2015年5月4日月曜日

日本の空と陸の安全神話

海外旅行に行くときはチェックインのとき保安検査のとき出国のとき、そして多くの場合に飛行機への搭乗時にパスポートの提示を求められまます。これによって他人が誰かになりすまして飛行機に乗ることができないようになっています。テロリストなどが飛行機に紛れこんではたいへんですからね。

ところが、日本の国内線搭乗時には全く本人確認がないことにお気づきでしょうか?バーコードのプリントアウトを持っていれば、それだけで飛行機に乗ることができてしまうのです。こんなことは例えばアメリカではありえません。飛行機に乗るためには運転免許証など写真入りの身分証明書(Photo ID)を提示する必要があります。

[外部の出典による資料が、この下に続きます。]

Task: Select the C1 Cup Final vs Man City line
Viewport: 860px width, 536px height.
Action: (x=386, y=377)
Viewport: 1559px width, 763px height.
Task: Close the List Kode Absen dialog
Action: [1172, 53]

日本ではLCCの航空券(予約情報)がネットオークションでふつうに売り買いされているというニュースが最近流れていましたが、こんなことができてしまうのも日本の空港での本人確認がずさんだからです。

最近香港を飛び立ったアシアナ航空機が予約になかった他人を乗せていたことが発覚して引き返すという事件も起こりました。航空会社はセキュリティのために本人以外が航空機に搭乗することに神経を尖らせています。

日本の航空会社も国土交通省もそういうリスクは重々承知しているはずです。ところが、搭乗者の本人確認をするのは面倒くさいしコストもかかるしで、誰も重い腰を上げようとはしません。

日本社会は一見安全な国に見えますが、実はあちこちに危険が潜んでいます。そういう危険の芽を平時に発見して摘み取ることが何よりも重要なのですが、対策が取られるのはいつも何かが起こってからですね。安全な乗り物と信じられている新幹線ですら直下型地震が起ってトンネル内で脱線し正面衝突でもすれば、どれだけの乗客が亡くなるかわかりません。


飛行機や新幹線が大きなリスクを抱えていることはうすうすわかっているのに、これまで大丈夫だったらこれからも大丈夫だろうと根拠もないのに漠然と信じることで対策が取られないのが世の常です。これがいわゆる安全神話と言われるもので、やはり安全神話と言われていた日本の原発は重大事故を起こしてしまいました。日本の飛行機も新幹線も安全対策に関してはザルなのですが、そういうことを勇気を出して社会的に発言する人もいないのは、とても残念なことだと思っています。